British India, Honorific Titular Medals, Rai Bahadur and Rai Sahib, Silver, 41.80g and 42.12g
The title Rai Bahadur or Rai Sahib, accompanied by a Medal, was awarded by the British Government to Indians with distinguished service or for meritorius performance of duties on or behalf of the Govt. or as personal distinction. Bahadur means 'brave', Sahib means 'master' and not many Indians qualified for this honour that was much coveted, celebrated and considered as great recognition and matter of prestige by the family, district and state to which the individual belonged. Rai Bahadur ranked higher than Rai Sahib. The Medal recipients included government officials (railways, post, police, judiciary etc), civil servants, prominent businessmen and citizens. A few of these Medals were distributed by George V during the Delhi Darbar of 1911.
The title Rai Bahadur and Rai Sahib was mainly awarded to Hindus, sometimes to Christians. For Muslims, the corresponding title was "Khan Bahadur and Khan Sahib" and for Sikhs it was "Sardar Bahadur and Sardar Sahib". A variant of the term 'Rai' was 'Rao' used for honouring South Indians and those from Maharashtra.
Prominent Indian industrialist and businessmen who earned the Rai Bahadur title include Mohan Singh Oberoi and Gujar Mal Modi while Ram Nath Goenka was awarded the Rai Sahib title.
Both the Medals are identical featuring a loop for the ribbon, a British Crown with a laurel wreath below it, two circles with the right side facing portrait of George V within the inner circle and the title engraved within the two circles, all surmounted by a 5 pointed rayed star.
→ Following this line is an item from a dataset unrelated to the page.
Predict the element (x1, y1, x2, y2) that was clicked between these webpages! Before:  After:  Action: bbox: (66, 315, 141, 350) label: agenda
The Rai Sahib Medal is engraved within a deep blue enamel while the Rai Bahadur Medal is blank.
Both the medals featured above was awarded to Puran Chandra Lahiri who worked in the Police Dept in Calcutta, West Bengal. The Rai Bahadur Medal is dated 1 Jan 1917 and mentions the previously earned 'Rai Sahib' title while the date of the Rai Sahib Medal is obliterated.
These titles, although discontinued post-independence, still evoke much respect in India to the family's descendants as a bygone relic from the days of the 'Raj'.